Brazil’s interim government plans to put out to tender the maintenance and running of many national parks as part of a major public-private partnership drive, which includes many infrastructure projects. Jason Mitchell reports.

The Brazilian government wants to apply the public-private partnership (PPP) model to the upkeep and operation of many of the country’s national parks, which number almost 70.

The new government of interim president Michel Temer – who took office in August and represents the right-wing Brazilian Democratic Movement Party – is considering putting out to tender the restoration, operation and 30-year maintenance of up to 25 parks. Feasibility studies are already underway.

Whole-park concessions have been implemented in Brazil in the past. The biggest is Cataratas de Iguazú Group, which operates high-profile parks such as Iguazú National Park in southern Brazil, and Fernando de Noronha Marine National Park, located on an Atlantic Ocean island to the country’s north-east.

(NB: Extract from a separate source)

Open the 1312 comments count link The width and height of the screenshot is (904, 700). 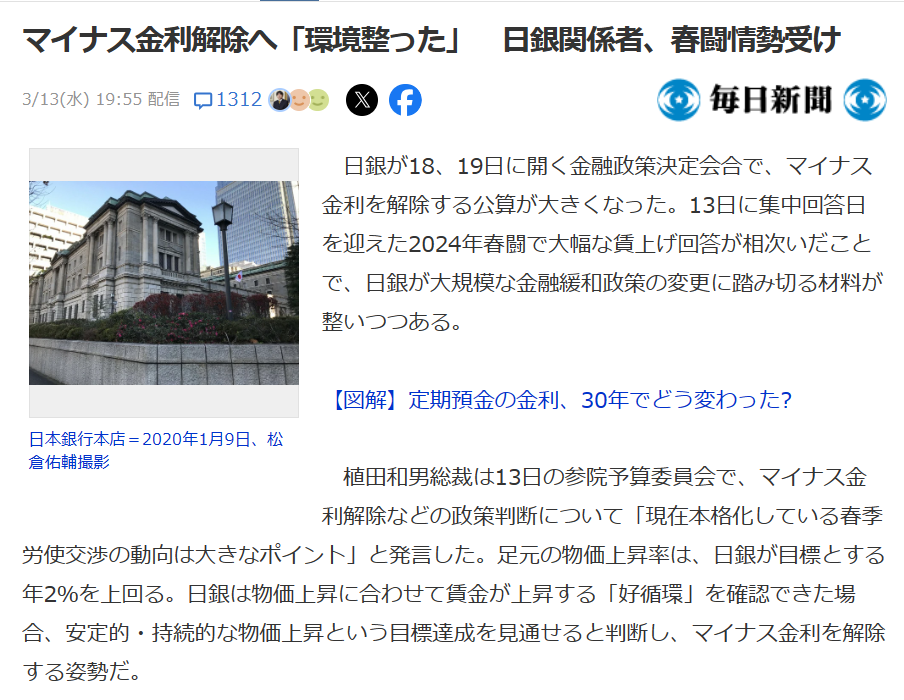[x=239, y=100]
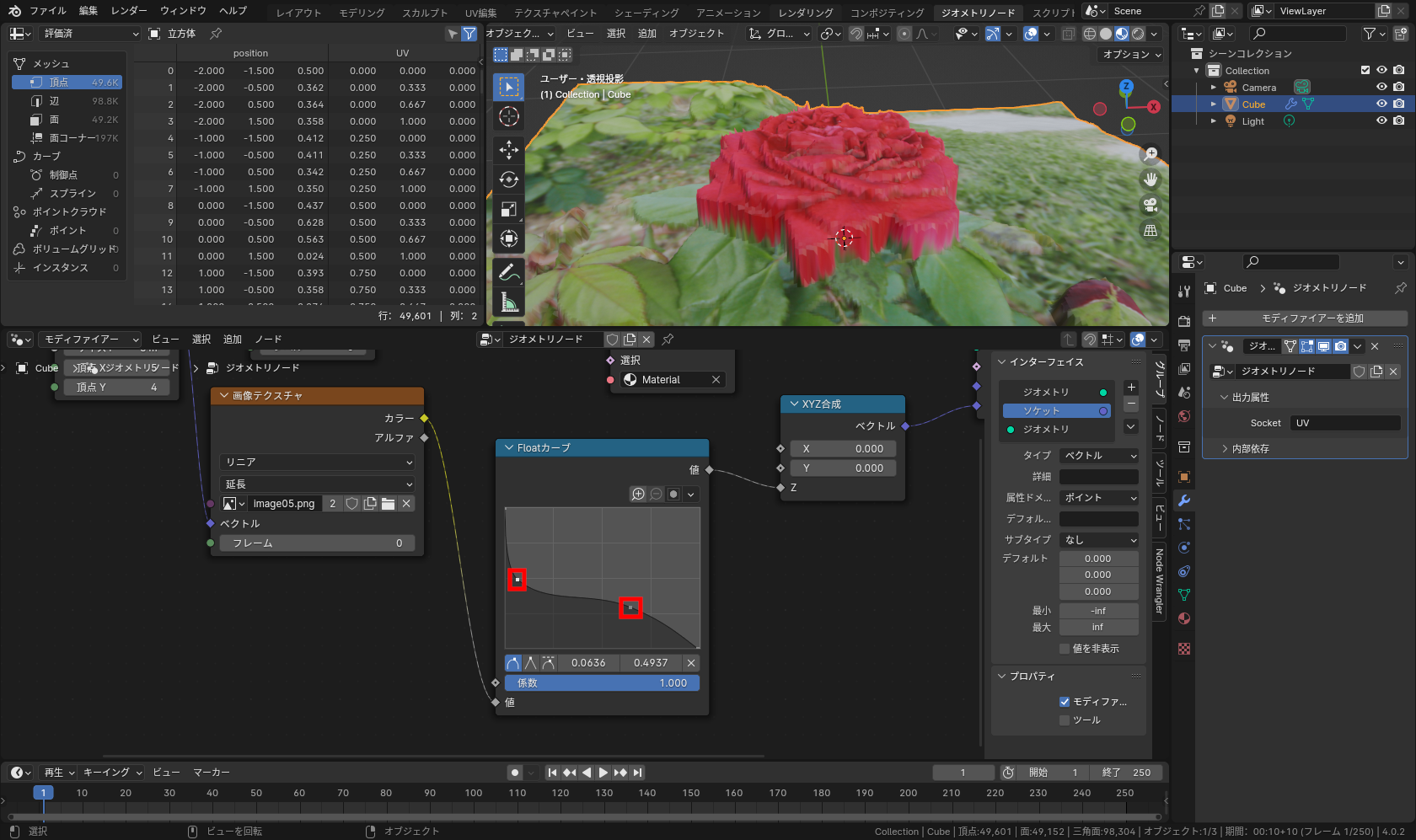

Conservation and job generation

The Chico Mendez Institute for Biodiversity Conservation, part of the ministry of the environment, maintains the overall control of the conservation management inside the parks.

 “We are keen to create partnerships between the government and the private sector using the concessions model,” says Marx Beltrão, Brazil’s minister of tourism. “We hope that the tourism industry can bring tourists to the parks and build restaurants and hotels. In this way, they can help to generate jobs.”

In September, the national congress approved a law to strengthen the PPP framework in Brazil, known as the investment partnership programme (IPP). Its main goal is to expand the role of the private sector in infrastructure projects.

Under the IPP rules, the government has announced an ambitious infrastructure plan to boost the Brazilian economy, called Programa Crescer (Project Grow). This initiative, involving 25 projects, includes granting private concessions for airports in the cities of Porto Alegre, Salvador, Florianópolis and Fortaleza, two ports, two roads and two railways.

Energy under the hammer

It will also auction rights in oil fields and hydroelectric plants. Furthermore, it entails the privatisation of six power distributors owned by state-run power holding company Eletrobras.

The government plans to grant all the concessions by the end of 2018, and has pledged 30bn reais ($8.8bn) to support the long-term financing of the projects. Some 18bn reais of this will come from the Brazilian National Development Bank (Bndes). 

The São Paulo state government is also considering putting out to tender a 20bn real intercity passenger railway, and is currently consulting the public about this initiative.

Biopark investment

The state of Amazonas would also like the private sector to operate and maintain a new 70,000-square-metre bio-park, located close to the city of Manaus. The state already owns the land and would hand it over to private companies prepared to invest up to 5bn reais in the project.

“The park is backed by the federal government,” says Nickolas Anjos, director of marketing of the government of the state of Amazonas. “It will definitely happen and we expect it to receive up to 700,000 visitors a year.”

It is forecast that the park would increase the total number of tourists to Amazonas state by one third.